Mulheres na guerra

Marta Morais da Costa

Svetlana Aleksiévitch. A guerra não tem rosto de mulher.  SP: Companhia das Letras, 2016.    390p.

Livro contundente escrito pela autora ucraniana, ganhadora do Nobel em 2015. Ela realizou mais de quinhentas entrevistas com mulheres sobreviventes da Segunda Grande Guerra, principalmente oriundas da Bielorrússia e que combateram no exército soviético em tempos do Stalin. Alistaram-se no exército, na aeronáutica e na marinha com a intenção exclusiva de lutar no front das batalhas. Estavam motivadas principalmente pela ideologia de pátria e esperançosas de uma guerra curta, almejando sempre o dia da Vitória e a entrada em Berlim.
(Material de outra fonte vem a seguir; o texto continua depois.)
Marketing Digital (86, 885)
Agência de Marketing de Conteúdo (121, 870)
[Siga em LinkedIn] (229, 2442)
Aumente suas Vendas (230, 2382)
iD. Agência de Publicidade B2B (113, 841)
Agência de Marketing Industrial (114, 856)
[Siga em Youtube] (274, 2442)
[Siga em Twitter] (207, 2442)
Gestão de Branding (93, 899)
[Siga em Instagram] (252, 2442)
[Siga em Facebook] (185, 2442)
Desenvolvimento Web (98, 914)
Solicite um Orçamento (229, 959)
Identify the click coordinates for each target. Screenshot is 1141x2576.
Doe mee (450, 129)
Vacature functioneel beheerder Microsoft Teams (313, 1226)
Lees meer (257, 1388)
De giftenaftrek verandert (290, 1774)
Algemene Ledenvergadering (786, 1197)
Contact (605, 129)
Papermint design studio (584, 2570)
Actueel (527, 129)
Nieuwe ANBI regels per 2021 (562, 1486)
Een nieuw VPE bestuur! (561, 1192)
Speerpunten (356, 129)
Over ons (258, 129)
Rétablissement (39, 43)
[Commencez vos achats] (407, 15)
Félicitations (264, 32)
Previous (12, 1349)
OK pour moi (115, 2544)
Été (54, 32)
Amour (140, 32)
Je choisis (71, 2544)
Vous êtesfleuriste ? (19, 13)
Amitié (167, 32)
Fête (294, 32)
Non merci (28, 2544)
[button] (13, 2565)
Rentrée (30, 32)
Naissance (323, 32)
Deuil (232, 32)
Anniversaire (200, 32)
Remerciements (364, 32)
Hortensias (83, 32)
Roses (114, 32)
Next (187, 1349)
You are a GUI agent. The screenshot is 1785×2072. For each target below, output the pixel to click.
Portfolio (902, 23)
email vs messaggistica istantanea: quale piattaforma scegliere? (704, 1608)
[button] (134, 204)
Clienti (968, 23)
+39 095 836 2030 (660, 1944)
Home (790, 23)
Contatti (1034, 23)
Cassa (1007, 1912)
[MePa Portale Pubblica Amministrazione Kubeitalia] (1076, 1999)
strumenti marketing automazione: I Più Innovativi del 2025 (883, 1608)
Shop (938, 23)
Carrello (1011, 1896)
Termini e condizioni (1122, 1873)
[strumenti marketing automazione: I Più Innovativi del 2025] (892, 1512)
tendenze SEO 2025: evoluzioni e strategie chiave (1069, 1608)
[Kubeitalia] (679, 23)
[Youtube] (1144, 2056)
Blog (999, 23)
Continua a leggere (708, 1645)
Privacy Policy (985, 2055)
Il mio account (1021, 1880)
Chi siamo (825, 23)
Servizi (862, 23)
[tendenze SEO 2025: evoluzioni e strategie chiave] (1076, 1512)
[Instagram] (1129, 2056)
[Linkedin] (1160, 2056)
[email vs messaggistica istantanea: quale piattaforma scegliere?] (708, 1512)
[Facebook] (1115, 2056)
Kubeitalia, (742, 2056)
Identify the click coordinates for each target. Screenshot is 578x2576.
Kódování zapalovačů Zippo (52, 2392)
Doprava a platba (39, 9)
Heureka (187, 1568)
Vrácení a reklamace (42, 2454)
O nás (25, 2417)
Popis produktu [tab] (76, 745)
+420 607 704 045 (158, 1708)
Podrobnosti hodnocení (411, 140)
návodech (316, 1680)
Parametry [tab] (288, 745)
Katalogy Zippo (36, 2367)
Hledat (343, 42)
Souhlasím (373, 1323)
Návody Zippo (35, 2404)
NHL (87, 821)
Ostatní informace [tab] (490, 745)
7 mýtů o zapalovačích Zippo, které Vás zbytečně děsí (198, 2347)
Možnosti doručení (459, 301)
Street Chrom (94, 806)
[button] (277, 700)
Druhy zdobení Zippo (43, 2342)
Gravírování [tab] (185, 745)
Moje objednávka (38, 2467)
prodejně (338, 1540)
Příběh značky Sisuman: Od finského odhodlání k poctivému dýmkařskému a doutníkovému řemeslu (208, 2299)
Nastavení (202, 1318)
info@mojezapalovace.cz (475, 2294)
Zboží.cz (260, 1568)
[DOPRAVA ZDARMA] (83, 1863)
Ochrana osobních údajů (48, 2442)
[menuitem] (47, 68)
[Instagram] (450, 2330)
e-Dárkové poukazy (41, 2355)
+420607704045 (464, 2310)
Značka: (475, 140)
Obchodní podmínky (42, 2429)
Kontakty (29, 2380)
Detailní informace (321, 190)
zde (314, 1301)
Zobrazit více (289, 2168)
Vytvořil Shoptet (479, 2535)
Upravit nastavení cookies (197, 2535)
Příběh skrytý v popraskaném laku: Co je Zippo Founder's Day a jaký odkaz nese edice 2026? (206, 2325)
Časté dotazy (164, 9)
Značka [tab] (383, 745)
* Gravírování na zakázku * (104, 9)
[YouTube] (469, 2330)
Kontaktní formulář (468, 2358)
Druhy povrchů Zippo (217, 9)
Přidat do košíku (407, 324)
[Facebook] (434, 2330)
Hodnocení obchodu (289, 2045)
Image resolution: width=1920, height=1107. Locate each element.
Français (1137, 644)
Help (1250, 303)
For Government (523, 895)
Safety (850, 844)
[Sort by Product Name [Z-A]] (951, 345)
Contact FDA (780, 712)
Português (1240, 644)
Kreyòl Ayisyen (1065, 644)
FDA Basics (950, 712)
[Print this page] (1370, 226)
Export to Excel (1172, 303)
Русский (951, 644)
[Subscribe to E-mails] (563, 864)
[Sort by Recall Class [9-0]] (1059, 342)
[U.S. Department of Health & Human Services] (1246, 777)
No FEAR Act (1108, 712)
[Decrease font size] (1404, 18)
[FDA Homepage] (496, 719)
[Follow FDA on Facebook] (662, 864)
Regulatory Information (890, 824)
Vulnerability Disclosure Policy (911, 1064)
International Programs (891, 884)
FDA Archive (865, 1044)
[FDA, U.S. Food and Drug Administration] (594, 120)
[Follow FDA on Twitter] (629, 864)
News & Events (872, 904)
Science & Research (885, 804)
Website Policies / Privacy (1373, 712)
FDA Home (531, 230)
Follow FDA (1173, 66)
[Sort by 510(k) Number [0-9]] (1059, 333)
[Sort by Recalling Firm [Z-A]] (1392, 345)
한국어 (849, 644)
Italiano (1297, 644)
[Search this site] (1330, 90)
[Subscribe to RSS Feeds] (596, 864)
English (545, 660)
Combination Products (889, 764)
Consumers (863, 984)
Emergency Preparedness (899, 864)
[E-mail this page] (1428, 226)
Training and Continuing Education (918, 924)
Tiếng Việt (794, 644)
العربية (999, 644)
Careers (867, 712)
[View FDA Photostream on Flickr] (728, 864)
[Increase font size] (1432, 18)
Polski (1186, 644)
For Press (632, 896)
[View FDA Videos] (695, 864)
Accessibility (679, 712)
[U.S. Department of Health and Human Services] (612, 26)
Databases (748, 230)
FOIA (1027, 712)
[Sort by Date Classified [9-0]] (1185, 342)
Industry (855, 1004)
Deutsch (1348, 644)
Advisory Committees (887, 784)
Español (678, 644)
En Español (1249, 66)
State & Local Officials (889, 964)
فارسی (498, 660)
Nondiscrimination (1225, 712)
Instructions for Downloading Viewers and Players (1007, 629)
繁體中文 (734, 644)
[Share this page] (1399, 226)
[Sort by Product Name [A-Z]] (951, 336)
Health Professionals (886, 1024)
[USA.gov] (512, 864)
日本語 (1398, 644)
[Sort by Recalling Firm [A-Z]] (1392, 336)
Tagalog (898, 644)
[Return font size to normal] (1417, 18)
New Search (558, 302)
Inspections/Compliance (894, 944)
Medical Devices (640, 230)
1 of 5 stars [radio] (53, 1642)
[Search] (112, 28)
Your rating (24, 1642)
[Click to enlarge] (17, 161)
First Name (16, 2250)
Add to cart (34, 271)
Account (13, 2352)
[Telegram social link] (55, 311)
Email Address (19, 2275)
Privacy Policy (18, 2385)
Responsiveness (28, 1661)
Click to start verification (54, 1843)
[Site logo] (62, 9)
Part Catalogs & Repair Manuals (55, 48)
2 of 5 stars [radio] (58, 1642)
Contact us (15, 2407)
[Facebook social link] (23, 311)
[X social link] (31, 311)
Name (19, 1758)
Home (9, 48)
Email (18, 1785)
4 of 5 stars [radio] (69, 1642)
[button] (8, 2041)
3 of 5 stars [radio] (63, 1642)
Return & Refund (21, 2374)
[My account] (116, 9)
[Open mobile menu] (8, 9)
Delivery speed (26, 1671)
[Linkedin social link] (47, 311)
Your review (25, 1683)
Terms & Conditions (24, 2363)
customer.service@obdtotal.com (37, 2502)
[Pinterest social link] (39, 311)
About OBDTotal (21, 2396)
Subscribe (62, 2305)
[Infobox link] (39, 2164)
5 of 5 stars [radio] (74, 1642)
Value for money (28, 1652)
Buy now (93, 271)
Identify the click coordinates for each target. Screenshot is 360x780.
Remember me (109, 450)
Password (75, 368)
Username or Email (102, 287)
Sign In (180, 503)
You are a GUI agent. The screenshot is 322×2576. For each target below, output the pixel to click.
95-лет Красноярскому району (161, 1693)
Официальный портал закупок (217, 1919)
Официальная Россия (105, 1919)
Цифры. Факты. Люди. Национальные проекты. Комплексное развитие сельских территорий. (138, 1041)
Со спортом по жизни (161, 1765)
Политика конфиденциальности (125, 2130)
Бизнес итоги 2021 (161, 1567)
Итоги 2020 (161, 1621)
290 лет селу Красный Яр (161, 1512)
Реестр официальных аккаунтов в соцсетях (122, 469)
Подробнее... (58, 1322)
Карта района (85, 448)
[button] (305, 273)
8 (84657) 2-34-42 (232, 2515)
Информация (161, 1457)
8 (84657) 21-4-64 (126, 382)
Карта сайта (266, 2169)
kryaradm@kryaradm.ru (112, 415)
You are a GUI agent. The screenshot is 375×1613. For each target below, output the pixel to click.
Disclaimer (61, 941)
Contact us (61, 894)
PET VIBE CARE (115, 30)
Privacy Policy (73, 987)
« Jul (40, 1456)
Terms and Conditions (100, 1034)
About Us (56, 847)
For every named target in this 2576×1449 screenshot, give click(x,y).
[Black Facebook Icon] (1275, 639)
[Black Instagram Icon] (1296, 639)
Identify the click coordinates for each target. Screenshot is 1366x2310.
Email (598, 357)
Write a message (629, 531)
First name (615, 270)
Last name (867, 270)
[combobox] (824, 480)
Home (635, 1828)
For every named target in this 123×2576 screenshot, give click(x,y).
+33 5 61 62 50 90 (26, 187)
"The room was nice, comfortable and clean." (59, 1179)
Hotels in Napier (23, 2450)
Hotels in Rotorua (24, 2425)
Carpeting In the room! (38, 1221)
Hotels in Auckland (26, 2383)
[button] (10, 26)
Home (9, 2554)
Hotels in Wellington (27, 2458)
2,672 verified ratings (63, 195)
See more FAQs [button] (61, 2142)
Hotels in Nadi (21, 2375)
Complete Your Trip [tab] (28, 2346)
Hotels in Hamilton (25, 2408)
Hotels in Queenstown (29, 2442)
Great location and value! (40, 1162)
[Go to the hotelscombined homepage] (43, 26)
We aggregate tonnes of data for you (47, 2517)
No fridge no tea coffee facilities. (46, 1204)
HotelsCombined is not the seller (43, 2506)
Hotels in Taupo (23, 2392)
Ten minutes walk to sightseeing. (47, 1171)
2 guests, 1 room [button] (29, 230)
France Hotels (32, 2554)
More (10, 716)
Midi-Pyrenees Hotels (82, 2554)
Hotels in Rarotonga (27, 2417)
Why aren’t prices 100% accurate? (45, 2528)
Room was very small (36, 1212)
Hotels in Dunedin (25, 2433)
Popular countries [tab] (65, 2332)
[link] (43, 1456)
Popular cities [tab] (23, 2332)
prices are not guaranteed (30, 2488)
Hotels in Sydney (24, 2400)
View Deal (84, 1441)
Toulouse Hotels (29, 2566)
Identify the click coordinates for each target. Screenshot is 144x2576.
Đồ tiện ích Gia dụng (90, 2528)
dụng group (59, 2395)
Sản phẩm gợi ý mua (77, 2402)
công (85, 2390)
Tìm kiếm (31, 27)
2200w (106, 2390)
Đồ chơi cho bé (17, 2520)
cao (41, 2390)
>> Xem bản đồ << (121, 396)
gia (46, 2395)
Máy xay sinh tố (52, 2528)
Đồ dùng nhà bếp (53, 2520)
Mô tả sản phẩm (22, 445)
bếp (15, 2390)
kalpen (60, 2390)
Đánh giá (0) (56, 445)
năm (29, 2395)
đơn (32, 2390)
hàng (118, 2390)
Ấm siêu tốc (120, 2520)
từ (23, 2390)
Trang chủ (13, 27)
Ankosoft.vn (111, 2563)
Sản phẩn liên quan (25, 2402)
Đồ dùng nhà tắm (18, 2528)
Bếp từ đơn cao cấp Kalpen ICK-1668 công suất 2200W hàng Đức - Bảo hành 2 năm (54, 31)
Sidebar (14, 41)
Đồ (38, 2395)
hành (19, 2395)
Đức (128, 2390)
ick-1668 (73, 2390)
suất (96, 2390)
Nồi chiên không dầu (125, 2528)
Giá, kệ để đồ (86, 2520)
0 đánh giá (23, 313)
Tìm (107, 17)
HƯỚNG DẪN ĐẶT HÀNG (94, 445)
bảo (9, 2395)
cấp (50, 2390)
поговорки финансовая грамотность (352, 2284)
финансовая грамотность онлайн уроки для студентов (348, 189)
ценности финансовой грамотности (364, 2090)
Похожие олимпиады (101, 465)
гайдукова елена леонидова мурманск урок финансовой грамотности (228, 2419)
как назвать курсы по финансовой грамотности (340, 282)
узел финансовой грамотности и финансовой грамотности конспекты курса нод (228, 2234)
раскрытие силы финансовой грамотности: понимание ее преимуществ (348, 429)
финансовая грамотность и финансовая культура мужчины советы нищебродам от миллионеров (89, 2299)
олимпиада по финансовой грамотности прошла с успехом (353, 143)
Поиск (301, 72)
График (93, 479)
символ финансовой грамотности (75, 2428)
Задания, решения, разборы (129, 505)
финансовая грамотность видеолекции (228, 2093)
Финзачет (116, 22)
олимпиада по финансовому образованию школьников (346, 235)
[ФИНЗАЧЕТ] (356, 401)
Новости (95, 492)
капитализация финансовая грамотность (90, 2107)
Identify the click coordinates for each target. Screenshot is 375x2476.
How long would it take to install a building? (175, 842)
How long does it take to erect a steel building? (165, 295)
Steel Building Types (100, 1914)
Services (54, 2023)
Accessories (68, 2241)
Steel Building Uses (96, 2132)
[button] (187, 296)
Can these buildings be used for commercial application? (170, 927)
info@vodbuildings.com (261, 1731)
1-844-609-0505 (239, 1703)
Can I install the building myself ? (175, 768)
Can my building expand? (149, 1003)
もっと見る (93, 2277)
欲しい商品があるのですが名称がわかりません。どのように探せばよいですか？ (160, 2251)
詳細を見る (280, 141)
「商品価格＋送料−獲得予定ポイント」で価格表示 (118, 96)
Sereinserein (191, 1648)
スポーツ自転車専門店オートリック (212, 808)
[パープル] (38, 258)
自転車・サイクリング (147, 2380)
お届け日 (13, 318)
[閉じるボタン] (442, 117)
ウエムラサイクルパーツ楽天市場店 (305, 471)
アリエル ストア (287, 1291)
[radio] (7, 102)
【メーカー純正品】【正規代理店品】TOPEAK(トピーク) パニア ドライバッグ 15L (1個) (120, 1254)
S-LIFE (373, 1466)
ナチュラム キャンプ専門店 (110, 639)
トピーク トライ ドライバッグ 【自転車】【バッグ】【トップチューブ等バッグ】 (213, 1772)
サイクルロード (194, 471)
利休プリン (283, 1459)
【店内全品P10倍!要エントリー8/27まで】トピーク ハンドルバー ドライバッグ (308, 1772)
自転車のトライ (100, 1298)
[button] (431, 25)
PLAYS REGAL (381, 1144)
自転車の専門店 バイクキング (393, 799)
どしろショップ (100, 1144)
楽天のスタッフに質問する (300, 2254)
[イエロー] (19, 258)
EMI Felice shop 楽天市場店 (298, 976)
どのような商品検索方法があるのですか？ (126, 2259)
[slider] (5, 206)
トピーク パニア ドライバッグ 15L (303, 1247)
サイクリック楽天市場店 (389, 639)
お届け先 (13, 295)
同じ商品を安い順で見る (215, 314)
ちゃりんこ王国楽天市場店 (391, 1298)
Encontraram obstáculos entre seus colegas de farda, lutaram bravamente, inúmeras delas morreram em combate. Foram aviadoras, enfermeiras, médicas, nas comunicações e como partisans, manejaram metralhadoras, dirigiram carros de combate, tornaram-se competentes no uso de metralhadoras e de artilharia aérea, comandaram equipes femininas e masculinas. Exerceram, enfim, papeis relevantes na guerra contra os alemães em terras da então União Soviética.

Seus relatos e depoimentos são  reproduzidos no livro a partir de entrevistas gravadas sobre como se militarizaram, como era a vida no front, o amor, os filhos, o sofrimento, a família. Geralmente são jovens muito novas que entraram na guerra aos dezesseis ou dezessete anos. Muito sofrimento, muitas feridas internas e externas, um povo arrasado e faminto, cenas cruéis, a perda do feminino, o preconceito (inclusive das mulheres não-soldados que as acusavam de prostituição). Cada depoimento vem com o nome real e função que exerceu durante a guerra.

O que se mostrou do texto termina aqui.